Work instruction. In the following material, identify every line holding the string "computer" and return it.

Dataset records.
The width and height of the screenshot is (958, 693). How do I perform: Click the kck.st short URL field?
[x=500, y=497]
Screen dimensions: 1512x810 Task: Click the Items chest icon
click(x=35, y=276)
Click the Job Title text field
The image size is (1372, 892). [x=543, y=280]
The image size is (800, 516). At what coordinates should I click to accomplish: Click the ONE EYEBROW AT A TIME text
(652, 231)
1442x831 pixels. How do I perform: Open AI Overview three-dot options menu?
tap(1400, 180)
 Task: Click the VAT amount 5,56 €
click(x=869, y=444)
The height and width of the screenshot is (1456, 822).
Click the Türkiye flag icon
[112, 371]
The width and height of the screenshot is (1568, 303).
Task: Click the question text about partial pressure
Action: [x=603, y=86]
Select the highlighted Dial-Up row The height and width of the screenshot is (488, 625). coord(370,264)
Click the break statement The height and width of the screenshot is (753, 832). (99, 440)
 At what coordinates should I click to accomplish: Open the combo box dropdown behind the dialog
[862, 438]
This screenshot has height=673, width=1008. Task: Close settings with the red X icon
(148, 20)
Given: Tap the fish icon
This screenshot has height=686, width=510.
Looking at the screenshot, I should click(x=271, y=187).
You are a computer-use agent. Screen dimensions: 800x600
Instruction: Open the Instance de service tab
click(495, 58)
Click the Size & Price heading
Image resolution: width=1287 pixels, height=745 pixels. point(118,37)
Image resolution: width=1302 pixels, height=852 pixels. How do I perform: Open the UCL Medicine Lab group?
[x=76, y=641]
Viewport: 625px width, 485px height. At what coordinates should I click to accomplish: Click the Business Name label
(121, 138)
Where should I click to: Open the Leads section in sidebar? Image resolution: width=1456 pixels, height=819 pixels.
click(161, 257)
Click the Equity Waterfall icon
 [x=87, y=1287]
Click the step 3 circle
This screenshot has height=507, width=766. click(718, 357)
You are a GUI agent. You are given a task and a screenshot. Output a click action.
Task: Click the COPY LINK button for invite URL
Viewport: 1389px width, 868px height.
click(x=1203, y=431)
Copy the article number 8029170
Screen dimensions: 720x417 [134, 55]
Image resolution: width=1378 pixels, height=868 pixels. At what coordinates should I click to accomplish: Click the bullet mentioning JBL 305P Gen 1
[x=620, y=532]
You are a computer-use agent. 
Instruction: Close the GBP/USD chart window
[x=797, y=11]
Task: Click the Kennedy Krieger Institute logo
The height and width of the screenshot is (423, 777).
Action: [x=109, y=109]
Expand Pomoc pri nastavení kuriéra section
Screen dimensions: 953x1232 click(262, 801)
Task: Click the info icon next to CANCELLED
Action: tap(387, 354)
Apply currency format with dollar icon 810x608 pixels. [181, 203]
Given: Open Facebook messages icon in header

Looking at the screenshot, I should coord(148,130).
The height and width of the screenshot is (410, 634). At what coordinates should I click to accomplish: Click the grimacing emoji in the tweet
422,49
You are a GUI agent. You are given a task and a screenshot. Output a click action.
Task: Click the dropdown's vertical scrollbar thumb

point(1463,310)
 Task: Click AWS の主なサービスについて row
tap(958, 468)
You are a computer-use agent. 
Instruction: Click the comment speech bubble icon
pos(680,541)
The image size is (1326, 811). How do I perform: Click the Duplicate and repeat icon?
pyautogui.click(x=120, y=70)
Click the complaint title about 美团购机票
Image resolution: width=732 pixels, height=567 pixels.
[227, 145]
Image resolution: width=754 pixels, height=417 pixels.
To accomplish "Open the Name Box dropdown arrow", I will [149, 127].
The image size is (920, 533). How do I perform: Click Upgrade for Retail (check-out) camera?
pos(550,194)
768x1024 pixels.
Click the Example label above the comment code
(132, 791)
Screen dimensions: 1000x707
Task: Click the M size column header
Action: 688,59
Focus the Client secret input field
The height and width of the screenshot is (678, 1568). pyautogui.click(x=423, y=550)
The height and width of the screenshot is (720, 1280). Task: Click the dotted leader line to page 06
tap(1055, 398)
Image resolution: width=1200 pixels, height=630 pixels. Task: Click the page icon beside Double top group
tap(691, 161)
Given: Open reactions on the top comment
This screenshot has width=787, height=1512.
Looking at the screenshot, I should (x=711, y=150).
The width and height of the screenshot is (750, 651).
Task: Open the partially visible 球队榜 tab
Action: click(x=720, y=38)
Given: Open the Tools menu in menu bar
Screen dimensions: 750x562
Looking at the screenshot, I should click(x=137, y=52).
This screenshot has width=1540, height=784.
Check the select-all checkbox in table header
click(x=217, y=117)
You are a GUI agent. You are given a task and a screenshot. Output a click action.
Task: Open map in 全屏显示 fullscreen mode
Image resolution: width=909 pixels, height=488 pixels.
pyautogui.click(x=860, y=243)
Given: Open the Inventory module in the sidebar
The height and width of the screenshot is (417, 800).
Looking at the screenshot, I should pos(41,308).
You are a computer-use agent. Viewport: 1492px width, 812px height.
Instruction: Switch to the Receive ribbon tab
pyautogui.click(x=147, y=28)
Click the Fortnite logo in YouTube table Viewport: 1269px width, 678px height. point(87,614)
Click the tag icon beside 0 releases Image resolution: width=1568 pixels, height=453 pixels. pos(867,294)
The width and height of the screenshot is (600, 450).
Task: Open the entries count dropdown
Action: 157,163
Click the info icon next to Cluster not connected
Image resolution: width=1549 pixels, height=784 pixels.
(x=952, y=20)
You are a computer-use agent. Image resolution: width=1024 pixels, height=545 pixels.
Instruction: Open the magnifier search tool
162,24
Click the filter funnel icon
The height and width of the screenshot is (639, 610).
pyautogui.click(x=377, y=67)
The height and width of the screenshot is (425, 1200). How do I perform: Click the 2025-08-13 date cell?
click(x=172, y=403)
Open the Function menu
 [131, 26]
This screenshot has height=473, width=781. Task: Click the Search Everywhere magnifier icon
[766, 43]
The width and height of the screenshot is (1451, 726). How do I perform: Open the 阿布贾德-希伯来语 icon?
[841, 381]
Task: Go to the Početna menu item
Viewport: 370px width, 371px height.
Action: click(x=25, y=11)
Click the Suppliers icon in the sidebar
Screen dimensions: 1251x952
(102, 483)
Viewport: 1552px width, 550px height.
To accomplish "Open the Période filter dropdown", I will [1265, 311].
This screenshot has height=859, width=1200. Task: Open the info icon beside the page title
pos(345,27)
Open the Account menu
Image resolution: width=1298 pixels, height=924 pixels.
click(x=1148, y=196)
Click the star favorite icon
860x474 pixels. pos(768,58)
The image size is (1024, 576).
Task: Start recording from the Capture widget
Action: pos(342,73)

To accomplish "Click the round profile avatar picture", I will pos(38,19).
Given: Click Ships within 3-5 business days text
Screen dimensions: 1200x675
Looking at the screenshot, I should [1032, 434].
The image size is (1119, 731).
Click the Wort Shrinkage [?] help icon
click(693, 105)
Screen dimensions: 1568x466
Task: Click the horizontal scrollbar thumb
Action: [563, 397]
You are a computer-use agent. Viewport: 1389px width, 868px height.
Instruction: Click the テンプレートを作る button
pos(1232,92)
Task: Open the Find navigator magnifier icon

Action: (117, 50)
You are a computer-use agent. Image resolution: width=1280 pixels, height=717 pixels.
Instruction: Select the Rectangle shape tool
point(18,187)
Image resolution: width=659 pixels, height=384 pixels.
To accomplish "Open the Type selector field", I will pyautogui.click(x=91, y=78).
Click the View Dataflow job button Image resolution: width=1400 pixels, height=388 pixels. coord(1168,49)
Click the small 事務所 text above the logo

Written response.
You are a computer-use agent. Screen dimensions: 800x600
You are a computer-use agent. 
You are a computer-use agent. 
You are a computer-use agent. Viewport: 1492px width, 812px height.
You are a computer-use agent. Image resolution: width=1024 pixels, height=545 pixels.
You are a computer-use agent. Viewport: 1389px width, 868px height.
You are a computer-use agent. Image resolution: width=1280 pixels, height=717 pixels.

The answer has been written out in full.